Module B · Building a Pair, Then Breaking It - Chapter 10

The Brutal Reality Check

Take the pretty backtest apart: out-of-sample collapse, realistic NSE costs net of gross, the spread de-cointegrating, and look-ahead, with the losing net curve shown, not hidden.

RISKNSE

What you'll learn

·Out-of-sample collapse
·Real NSE costs, gross vs net
·Rolling de-cointegration
·Look-ahead quantified
·Survivorship in pair selection
·The honest verdict

Here is the curve that gets a strategy funded. In the last chapter we built a pairs trade on HDFCBANK and KOTAKBANK. First we pick a hedge ratio - how many units of one stock we trade against one unit of the other so their shared market moves cancel - and freeze it. Then we track the spread, the gap left after subtracting one stock from the other. The z-score tells us how far that spread sits from its own average, measured in standard deviations. We enter when the z-score hits plus or minus two, exit at the average, and hard-stop at four. Run that over 2019 to 2023 and it prints a net Sharpe of 1.01 (Sharpe is return divided by risk, where higher is better). Total return is +110.5%, with drawdowns shallow enough to sleep through. Twenty-two clean round trips. It looks like money.

This chapter takes that exact curve apart, the way a risk committee would before risking a single rupee. A backtest is only a hypothesis dressed up as a result. Between the pretty chart and a real profit-and-loss sit four leaks. We will open each one on the same pair, with the real numbers, in this data window.

Four leaks between a chart and a P&L

Keep one picture in mind for the whole chapter. The top line is the curve a naive backtest prints. The bottom line is what you could actually have kept. Every gap between them is one of four leaks - not real edge.

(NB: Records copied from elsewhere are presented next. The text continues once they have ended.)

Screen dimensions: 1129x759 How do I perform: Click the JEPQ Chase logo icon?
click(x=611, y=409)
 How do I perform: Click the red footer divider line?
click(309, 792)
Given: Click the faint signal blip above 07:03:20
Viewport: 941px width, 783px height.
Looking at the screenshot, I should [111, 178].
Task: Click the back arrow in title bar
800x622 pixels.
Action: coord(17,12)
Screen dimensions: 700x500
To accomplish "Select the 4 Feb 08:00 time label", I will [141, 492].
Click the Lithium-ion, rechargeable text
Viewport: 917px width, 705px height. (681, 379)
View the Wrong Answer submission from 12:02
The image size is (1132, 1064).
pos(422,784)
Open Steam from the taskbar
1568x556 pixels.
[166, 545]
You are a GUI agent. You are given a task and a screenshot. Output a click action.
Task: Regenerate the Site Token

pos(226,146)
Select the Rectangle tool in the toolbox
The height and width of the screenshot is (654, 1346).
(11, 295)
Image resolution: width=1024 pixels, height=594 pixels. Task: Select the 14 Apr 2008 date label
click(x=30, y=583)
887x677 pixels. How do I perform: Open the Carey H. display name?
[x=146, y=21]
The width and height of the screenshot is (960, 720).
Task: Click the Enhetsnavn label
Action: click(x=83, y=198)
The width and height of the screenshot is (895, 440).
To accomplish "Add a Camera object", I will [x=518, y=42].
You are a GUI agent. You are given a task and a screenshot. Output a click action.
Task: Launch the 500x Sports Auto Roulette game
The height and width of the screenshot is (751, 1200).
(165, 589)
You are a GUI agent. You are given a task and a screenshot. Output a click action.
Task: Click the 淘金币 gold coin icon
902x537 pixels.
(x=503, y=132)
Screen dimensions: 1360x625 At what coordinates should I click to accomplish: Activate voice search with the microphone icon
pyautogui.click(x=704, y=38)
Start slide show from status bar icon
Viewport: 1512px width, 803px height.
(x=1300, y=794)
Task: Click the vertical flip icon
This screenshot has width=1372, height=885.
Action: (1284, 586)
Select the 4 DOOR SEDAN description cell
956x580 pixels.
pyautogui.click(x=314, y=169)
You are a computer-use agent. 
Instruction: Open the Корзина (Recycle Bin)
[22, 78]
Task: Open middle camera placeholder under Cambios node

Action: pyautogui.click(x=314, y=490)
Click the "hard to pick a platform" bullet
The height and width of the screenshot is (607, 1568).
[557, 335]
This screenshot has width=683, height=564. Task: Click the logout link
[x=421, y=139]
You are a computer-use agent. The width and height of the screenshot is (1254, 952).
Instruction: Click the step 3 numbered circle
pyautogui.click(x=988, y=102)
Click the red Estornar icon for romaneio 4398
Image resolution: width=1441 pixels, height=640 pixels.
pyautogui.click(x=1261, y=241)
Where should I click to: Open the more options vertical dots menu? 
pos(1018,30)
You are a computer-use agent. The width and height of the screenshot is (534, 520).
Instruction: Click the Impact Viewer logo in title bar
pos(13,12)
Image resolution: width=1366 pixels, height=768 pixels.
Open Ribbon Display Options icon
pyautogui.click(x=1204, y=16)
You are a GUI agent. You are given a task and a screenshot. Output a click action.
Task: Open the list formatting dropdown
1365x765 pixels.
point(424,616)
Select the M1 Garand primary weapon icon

The rest of the chapter just measures each gap on real data.

The whole chapter in one frame: close the four leaks and the seductive curve flattens to the honest one.

A few honesty rules are baked in before we start, so we are not fooling ourselves on the first page. The hedge ratio b = 1.0545 is estimated on the train window only, then frozen. The test period never touches it. The z-score is trailing: it uses a rolling 60-day window (about two half-lives), so the signal at any moment only sees past data. The half-life is how long a deviation takes to shrink by half, which in practice is the natural holding period of the trade. The fill is next-bar: the signal forms at today's close, and the trade is executed on the next bar. Costs are delivery (CNC) costs, and a round trip is 0.474% of notional. We use delivery costs because a roughly 29-day half-life means positions are held for weeks, not squared off intraday. With those rules fixed, we open the leaks.

The single most important question about any backtest is simple. Does the rule still work on data it was not built on? That fresh, untouched data is called out-of-sample data - the only honest test of a model. We froze the hedge ratio and the thresholds on 2019 to 2023. Then we applied them, completely unchanged, to 2024 to now - data the model has never seen.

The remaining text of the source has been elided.